# [Exercise instructions]
Find the string "computer" in the data, and copy out each line that has it.

# [Data extract]
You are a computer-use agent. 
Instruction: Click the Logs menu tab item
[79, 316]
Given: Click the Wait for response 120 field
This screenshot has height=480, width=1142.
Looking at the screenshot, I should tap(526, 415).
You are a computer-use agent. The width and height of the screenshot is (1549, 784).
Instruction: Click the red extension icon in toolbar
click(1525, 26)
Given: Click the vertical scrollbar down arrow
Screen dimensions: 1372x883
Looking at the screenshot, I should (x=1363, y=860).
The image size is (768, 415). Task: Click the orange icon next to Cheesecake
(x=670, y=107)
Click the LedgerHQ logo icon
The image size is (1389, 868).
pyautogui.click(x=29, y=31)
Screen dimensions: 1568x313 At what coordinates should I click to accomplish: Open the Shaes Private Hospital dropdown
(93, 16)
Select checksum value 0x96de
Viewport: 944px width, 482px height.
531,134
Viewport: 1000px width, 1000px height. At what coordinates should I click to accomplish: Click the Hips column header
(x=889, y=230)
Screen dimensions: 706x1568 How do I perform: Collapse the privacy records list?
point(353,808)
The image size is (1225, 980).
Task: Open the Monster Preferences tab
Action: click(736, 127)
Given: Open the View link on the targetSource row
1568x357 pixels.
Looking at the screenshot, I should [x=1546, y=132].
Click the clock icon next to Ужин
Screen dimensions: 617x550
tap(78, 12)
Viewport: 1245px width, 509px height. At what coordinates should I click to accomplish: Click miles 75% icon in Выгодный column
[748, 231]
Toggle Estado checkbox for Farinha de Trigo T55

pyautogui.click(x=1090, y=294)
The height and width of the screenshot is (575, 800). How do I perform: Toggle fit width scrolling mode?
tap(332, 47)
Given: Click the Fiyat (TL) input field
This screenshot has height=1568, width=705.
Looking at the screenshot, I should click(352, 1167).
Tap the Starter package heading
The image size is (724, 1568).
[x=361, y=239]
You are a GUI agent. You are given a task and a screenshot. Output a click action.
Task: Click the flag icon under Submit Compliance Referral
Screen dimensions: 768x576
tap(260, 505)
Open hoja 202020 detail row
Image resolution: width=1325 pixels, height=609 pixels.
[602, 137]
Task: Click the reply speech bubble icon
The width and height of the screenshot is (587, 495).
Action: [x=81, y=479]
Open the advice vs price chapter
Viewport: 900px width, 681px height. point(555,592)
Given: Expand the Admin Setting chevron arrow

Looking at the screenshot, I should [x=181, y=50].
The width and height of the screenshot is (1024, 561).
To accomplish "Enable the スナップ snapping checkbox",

# [Solution below]
You are a computer-use agent. 
You are a computer-use agent. The width and height of the screenshot is (1549, 784).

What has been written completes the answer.